News Release

Nucleus accumbens recruited by cocaine, sugar are different

Peer-Reviewed Publication

University of Wyoming

Ana Clara Bobadilla

image: Ana Clara Bobadilla, a University of Wyoming assistant professor in the School of Pharmacy and the WWAMI Medical Education Program, is lead author of a paper that found that the nucleus accumbens recruited by cocaine use are largely distinct from nucleus accumbens recruited by sucrose, or table sugar. view more 

Credit: Sarah Pack

Nucleus accumbens in the brain play a central role in the risk-reward circuit. Their operation is based chiefly on three essential neurotransmitters: dopamine, which promotes desire; serotonin, whose effects include satiety and inhibition; and glutamate, which drives goal-directed behaviors and responses to reward-associated cues and contexts.

In a study using genetically modified mice, a University of Wyoming faculty member found that the nucleus accumbens recruited by cocaine use are largely distinct from nucleus accumbens recruited by sucrose, or table sugar. Because they are separate, this poses the possibility that drug use can be addressed without affecting biologically adaptive seeking of reward.

"We established that, in the nucleus accumbens, a key brain region of reward processing, the neuronal ensembles -- a sparse network of neurons activated simultaneously -- are reward-specific, and sucrose and cocaine ensembles are mostly nonoverlapping," says Ana Clara Bobadilla, a UW assistant professor in the School of Pharmacy and in the WWAMI (Washington, Wyoming, Alaska, Montana and Idaho) Medical Education Program.

Bobadilla is lead author of a paper, titled "Cocaine and Sucrose Rewards Recruit Different Seeking Ensembles in the Nucleus Accumbens Core," that was published in the Sept. 28 issue of Molecular Psychiatry. The journal publishes work aimed at elucidating biological mechanisms underlying psychiatric disorders and their treatment. The emphasis is on studies at the interface of pre-clinical and clinical research, including studies at the cellular, molecular, integrative, clinical, imaging and psychopharmacology levels.

Bobadilla conducted the research while completing her postdoctoral work at the Medical University of South Carolina. The project began in mid-2017. One contributor to the study is now working at the University of Colorado Anschutz Medical Campus.

Currently, the recruitment process within each reward-specific ensemble is unknown, she says. However, using molecular biology tools, Bobadilla was able to identify what type of cells was recruited in both the cocaine and sucrose ensemble.

These cells are known as GABAergic projection neurons, also called medium spiny neurons. They comprise 90 percent to 95 percent of the neuronal population with the nucleus accumbens. These medium spiny neurons express the dopamine D1 or D2 receptor.

The study determined the sucrose and cocaine ensembles recruited mostly D1 receptor expressing medium spiny neurons.
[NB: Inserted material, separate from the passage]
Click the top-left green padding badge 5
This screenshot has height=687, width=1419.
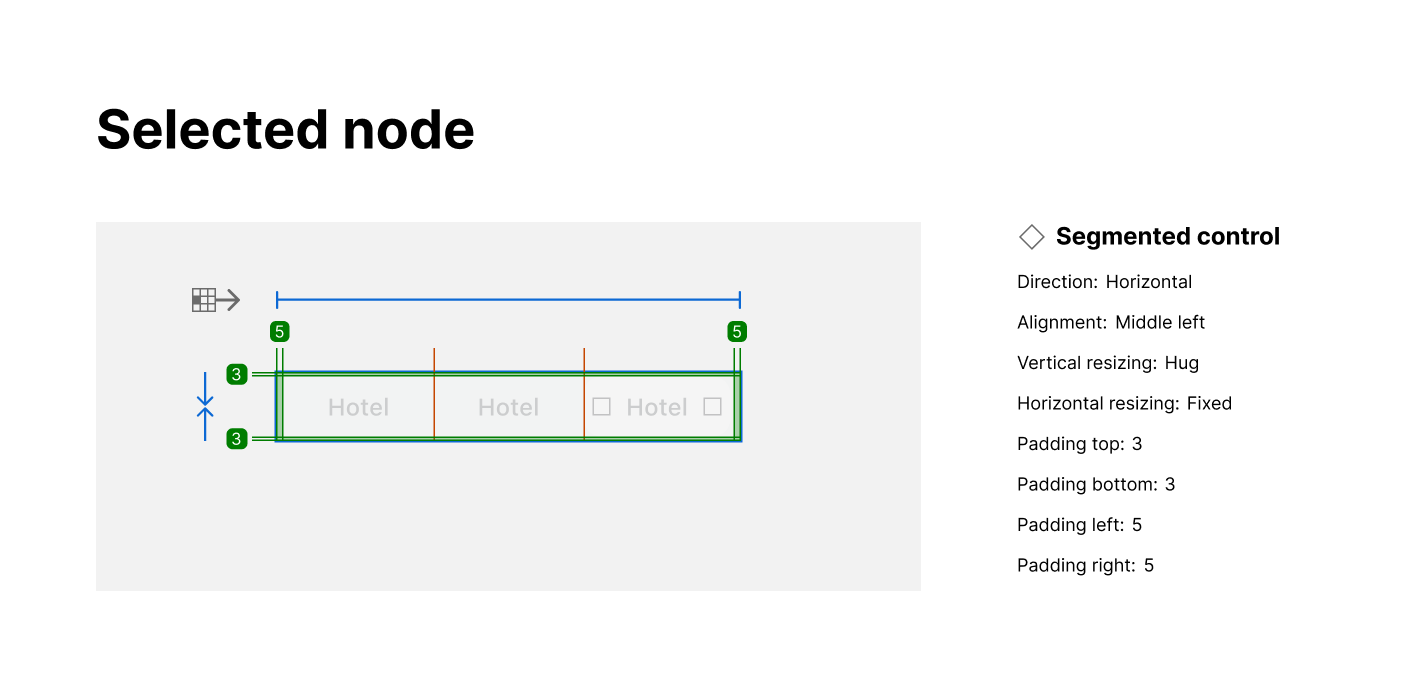pyautogui.click(x=280, y=332)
These results are in line with the general understanding in the field that activation of the D1 pathway promotes reward seeking, while D2 pathway activation can lead to aversion or reduced seeking, Bobadilla says.

"In humans, drugs are rarely used in the vacuum. Most of us have complex lives including lots of sources of nondrug rewards, such as food, water, social interaction or sex," Bobadilla explains. "Like drugs, these rewards drive and influence our behavior constantly. The dual cocaine and sucrose model used in this study allows us to characterize the cocaine-specific ensemble after the mice experienced sucrose, another type of competing reward.

"It is a more complex model, but one that is closer to what occurs in people suffering from substance use disorders, who fight competing rewards daily," she adds.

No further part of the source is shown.